Öffentliches Experiment: Keramikbrand nach mittelalterlichem Vorbild
Mit der Wende zum 13. Jahrhundert standen Mayener Töpfer vor der Herausforderung, der Nachfrage nach einer neuen Keramikart, dem Steinzeug, gerecht zu werden. Bürgerinnen und Bürger sind eingeladen, den Brand des Ofenmodells, mit dem die Leistungsfähigkeit ermittelt werden soll zwischen 9:30 und 20 Uhr zu besuchen.
Um 1200 n. Chr. bestand eine wachsende Nachfrage nach wasserundurchlässigen, stoßfesten und gegenüber chemischen Einflüssen widerstandsfähige Gefäßkeramik, die später als Steinzeug bekannt wurde.
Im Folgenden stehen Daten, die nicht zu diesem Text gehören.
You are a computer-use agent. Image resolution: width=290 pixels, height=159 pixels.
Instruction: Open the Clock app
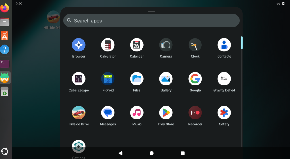click(195, 45)
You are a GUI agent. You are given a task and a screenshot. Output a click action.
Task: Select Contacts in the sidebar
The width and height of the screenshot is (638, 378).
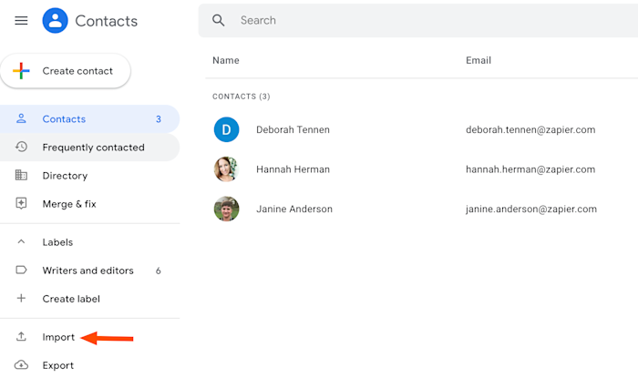coord(64,118)
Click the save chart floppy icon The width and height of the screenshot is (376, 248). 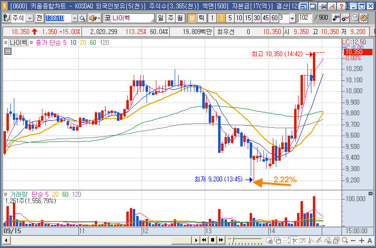[355, 18]
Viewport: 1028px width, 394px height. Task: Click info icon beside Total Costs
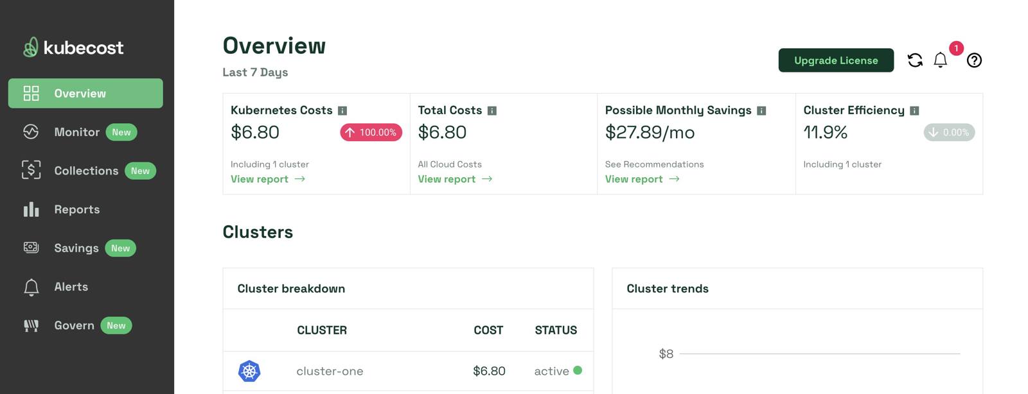point(492,111)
Während die Töpfereien in Siegburg und später auch andere Töpfereistandorte im deutschsprachigen Raum Steinzeug im großen Umfang herstellen konnten, waren die Mayener Töpfer in der Lage einen Vorgänger zum Steinzeug, sogenanntes Proto- und Faststeinzeug, zu produzieren. Diese graubraunen Gefäße waren aus sehr heiß und hart gebranntem Ton, so dass sie annähernd wasserundurchlässig waren.
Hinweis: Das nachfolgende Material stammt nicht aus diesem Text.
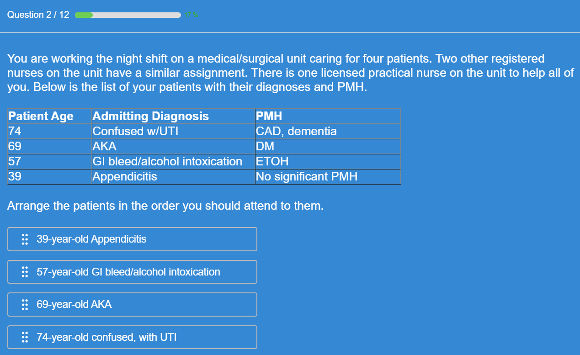The image size is (580, 355).
Task: Click drag handle beside 57-year-old GI bleed
Action: point(25,272)
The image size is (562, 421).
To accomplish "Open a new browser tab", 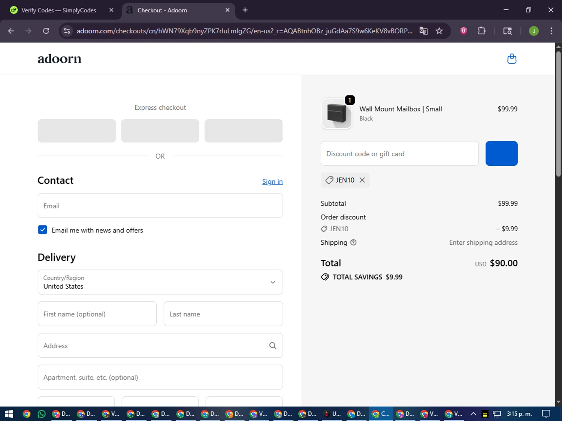I will 245,10.
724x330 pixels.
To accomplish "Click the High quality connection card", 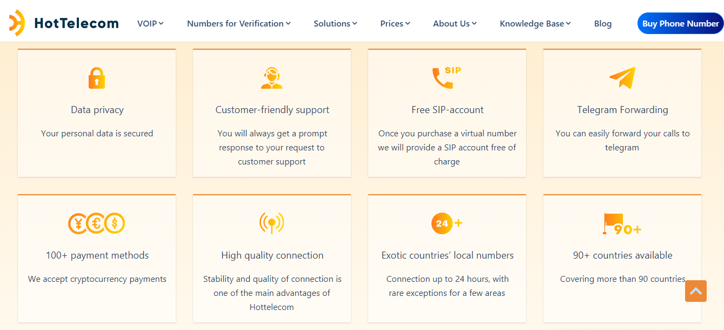I will pyautogui.click(x=272, y=255).
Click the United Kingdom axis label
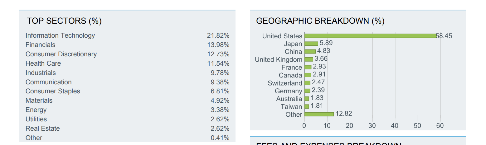 [x=279, y=59]
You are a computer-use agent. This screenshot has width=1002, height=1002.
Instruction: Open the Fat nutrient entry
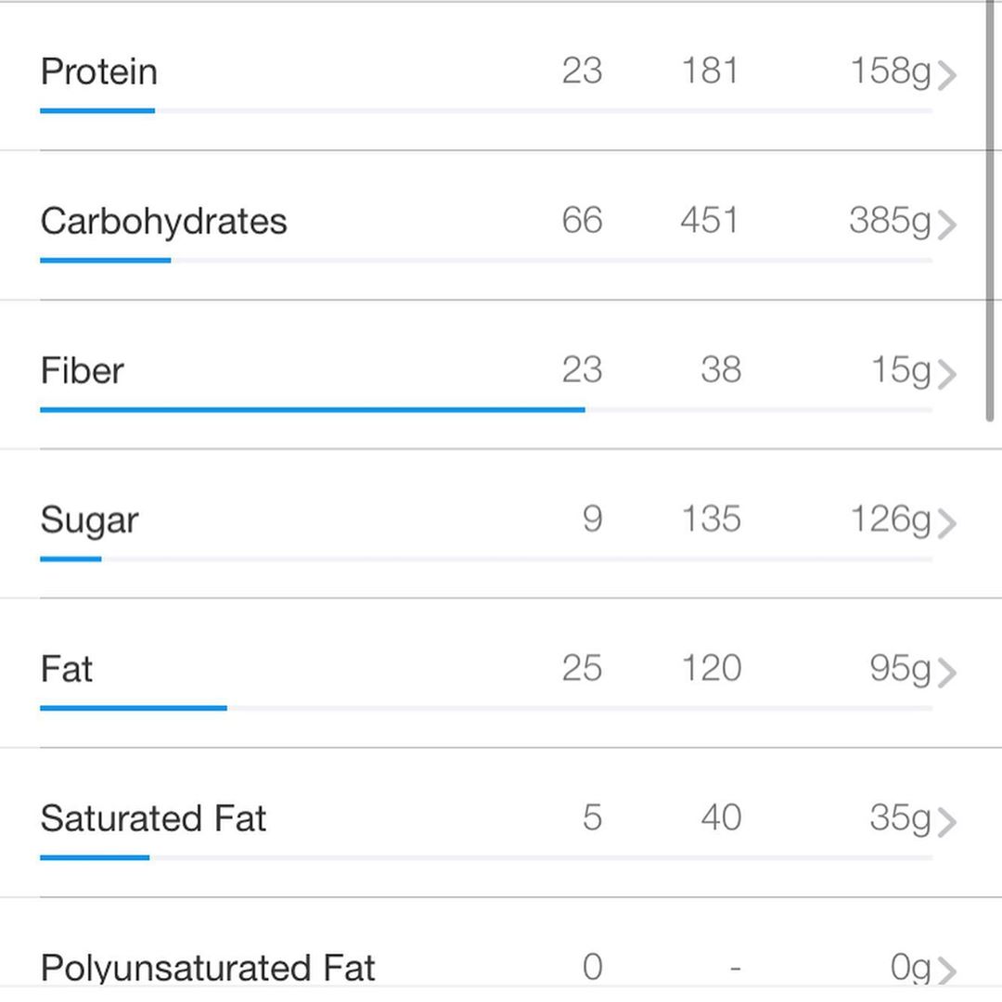(x=67, y=669)
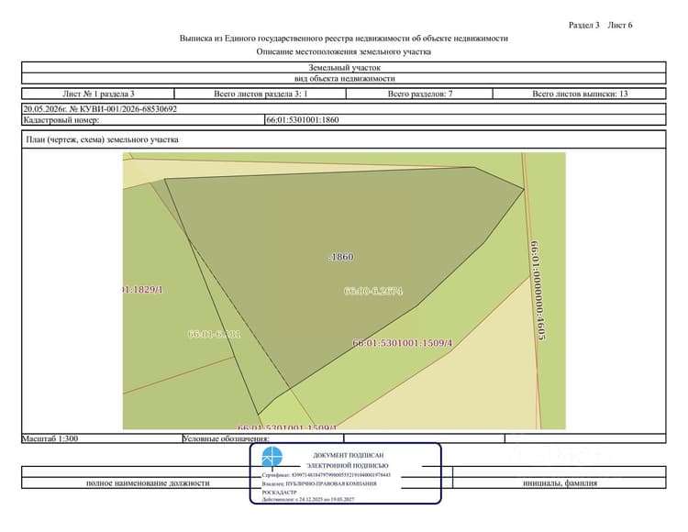The width and height of the screenshot is (688, 532).
Task: Click 'Всего листов раздела 3: 1' cell
Action: 261,94
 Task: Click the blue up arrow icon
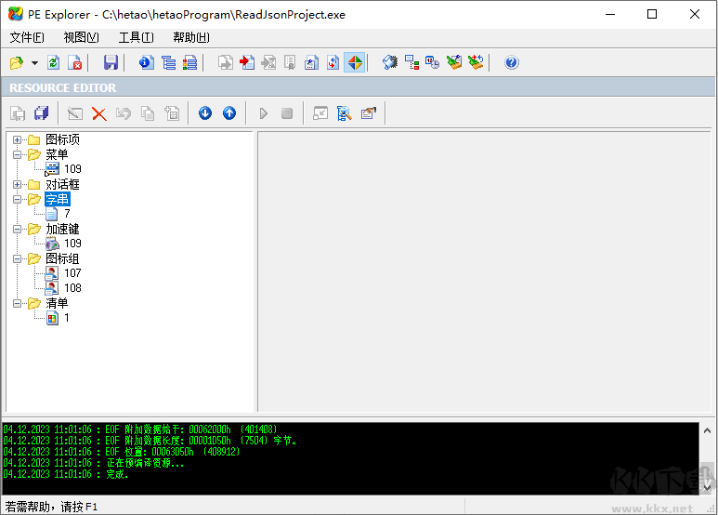228,113
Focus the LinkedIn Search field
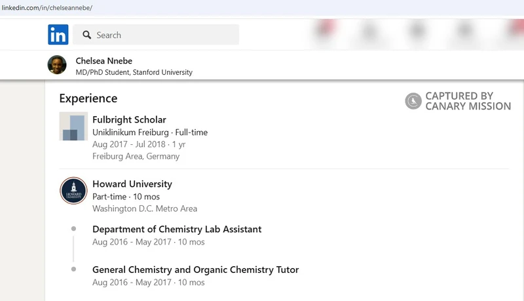Screen dimensions: 524x301 [156, 35]
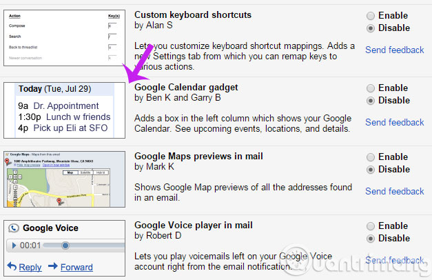
Task: Open Send feedback for Google Calendar gadget
Action: (394, 122)
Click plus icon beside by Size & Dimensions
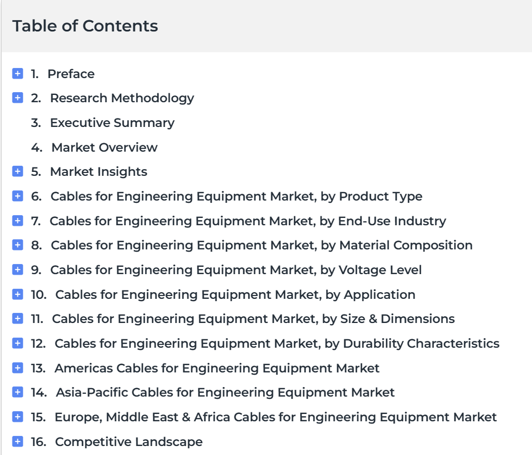 point(17,319)
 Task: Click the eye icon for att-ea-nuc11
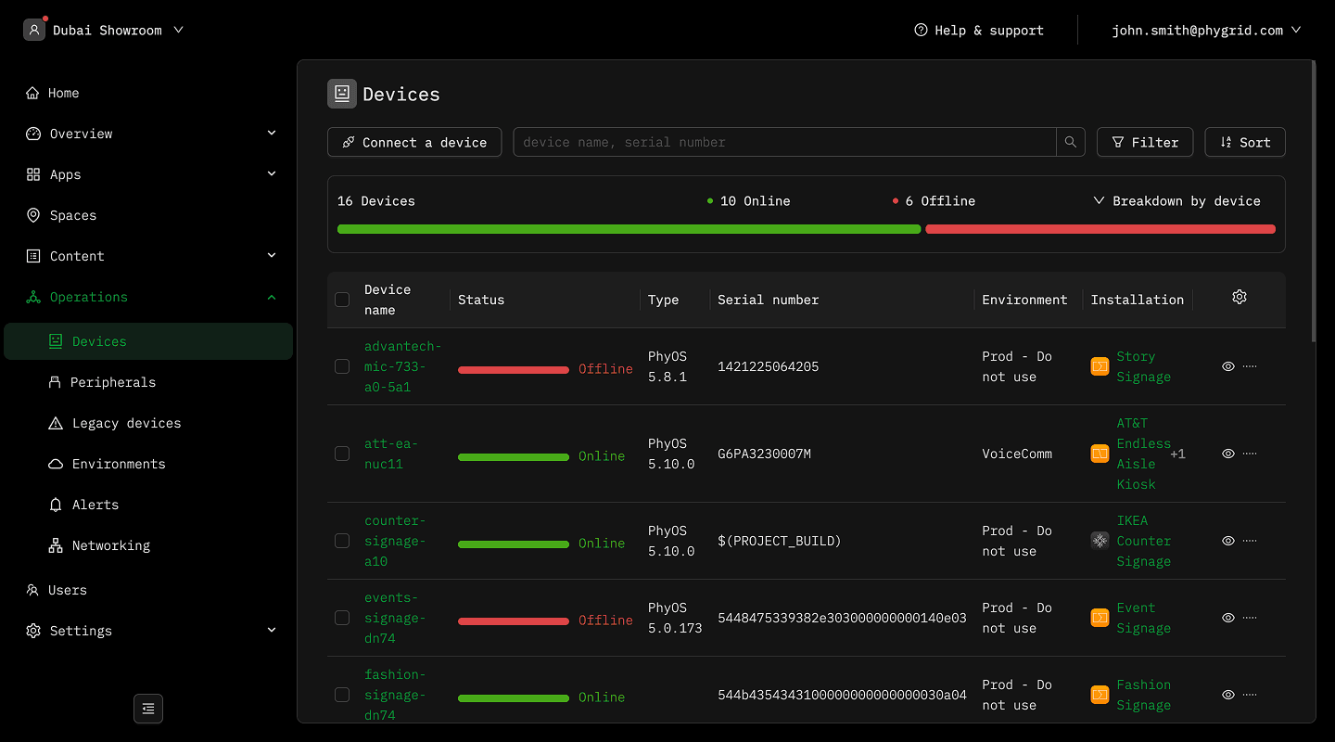(x=1228, y=454)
Im Rahmen des Projektes soll der Einfluss der Ofentechnologie und der verfügbaren Rohstoffe auf die Innovationsfähigkeiten des Mayener Keramikhandwerks untersucht werden.
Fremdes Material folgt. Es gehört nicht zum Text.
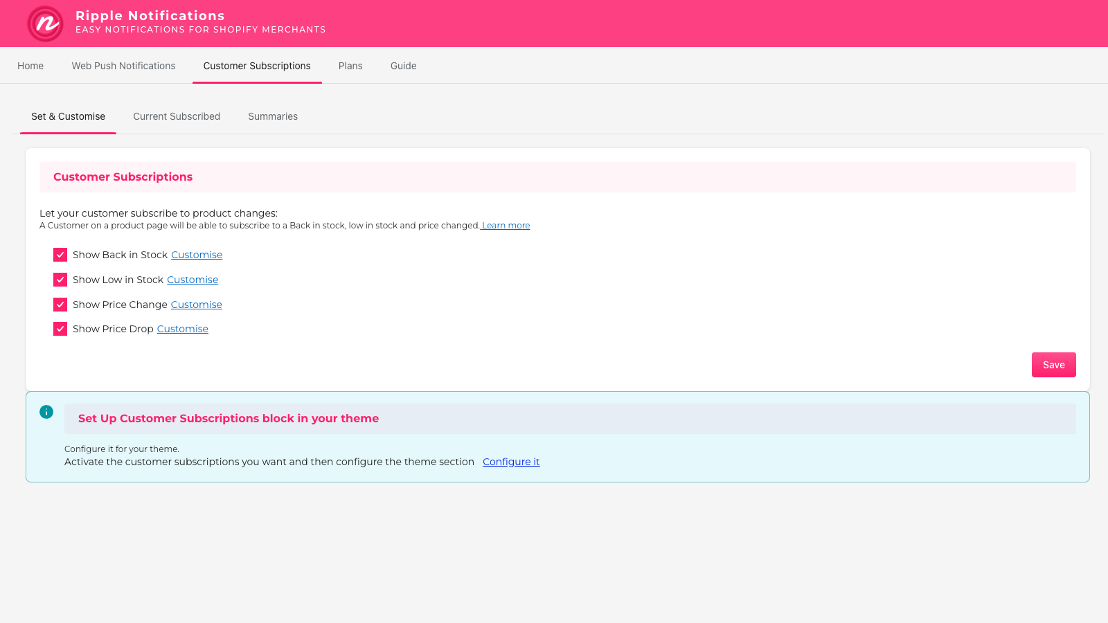Open Customise link for Price Drop

(182, 329)
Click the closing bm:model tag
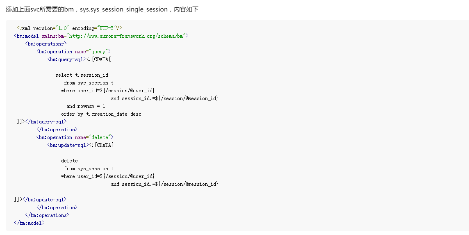469x235 pixels. coord(29,223)
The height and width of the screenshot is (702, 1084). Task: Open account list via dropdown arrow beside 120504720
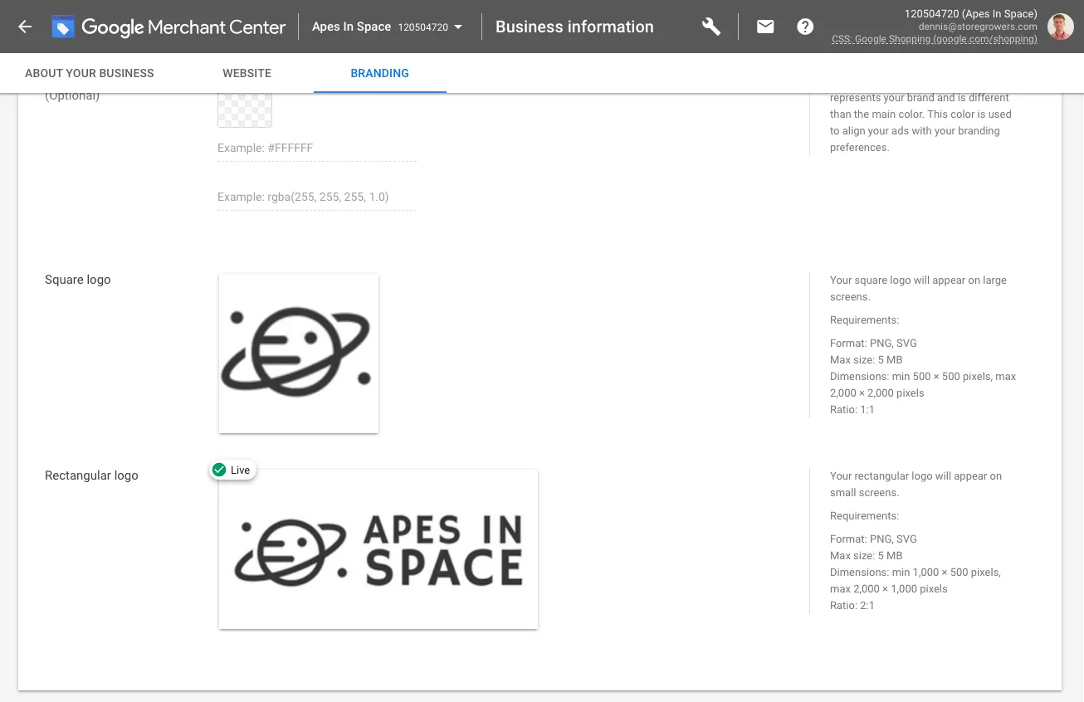[457, 27]
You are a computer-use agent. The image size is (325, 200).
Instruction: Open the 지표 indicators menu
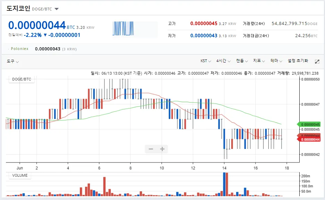(x=259, y=61)
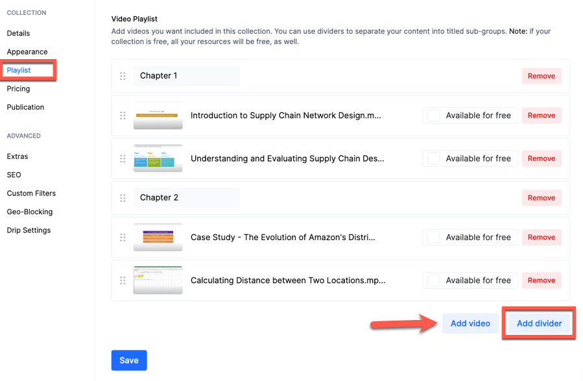Screen dimensions: 583x381
Task: Go to Pricing in the sidebar
Action: (18, 89)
Der Projektleiter Dr. Michael Herdick beschreibt die Ausgangslage des Experiments folgendermaßen: "Die für die Herstellung notwendigen Brenntemperaturen liegen bei 1200° Celsius. Der Mayener Ofen aus der Zeit um 1200 stellt einen Entwicklungsschritt dar, in dem versucht wurde Konstruktionsprinzipien zweier Ofenbautraditionen zusammenzuführen." Damit sollte, laut Herdick, eine Produktionsanlage geschaffen werden, die im Temperaturbereich über 1000° Celsius besonders gut zu steuern war.
Die Mayener Töpfereien hatten in der antiken und mittelalterlichen Industrielandschaft zwischen Andernach und Mayen eine besondere wirtschaftliche Bedeutung. Doch trotz vieler Rekonstruktions- und Keramikbrennversuche existieren bis heute von keinem größeren antiken oder mittelalterlichen Töpfereistandort in Mitteleuropa solide Leistungsdaten zu verschiedenen Ofentypen. Das nahm das Römisch-Germanische Zentralmuseum, Leibniz-Forschungsinstitut für Archäologie (RGZM) 2014 zum Anlass und begann in Kooperation mit der Fachschule Keramik in Höhr-Grenzhausen ein gemeinsames Forschungsprojekt von Wissenschaftlerinnen und Wissenschaftlern und Handwerkerinnen und Handwerkern.
Durch seine besondere Quellenlage bietet der Vulkanpark beste Voraussetzungen zur wissenschaftlichen Beschäftigung mit frühen Industrielandschaften. Aufgrund der internationalen Bedeutung der Vulkanpark-Denkmäler haben der Landkreis Mayen-Koblenz und das RGZM am Standort Mayen eine Forschungsstelle Vulkanpark eingerichtet. Dort sind Wissenschaftlerinnen und Wissenschaftler der Kompetenzbereiche »Vulkanologie, Archäologie und Technikgeschichte« sowie »Naturwissenschaftliche und Experimentelle Archäologie« des RGZM zu Hause, in denen Wissenschaftler/-Innen aus den Bereichen Archäologie und Geowissenschaften arbeiten. Ihre Studien zu vormodernen Industrierevieren sind ein wesentlicher Bestandteil des Forschungsfeldes »Wirtschaft und Technik« am RGZM.
Ständige Partner in Wissenschaft und Forschung sind, die Universitäten Mainz, Trier und Frankfurt, die Hochschule Mainz, das Deutsche Bergbau-Museum Bochum, die Generaldirektion Kulturelles Erbe Rheinland-Pfalz sowie die Fachschule Keramik in Höhr-Grenzhausen. Das Projekt wird von der Stiftung Zukunft der Sparkasse Koblenz gefördert.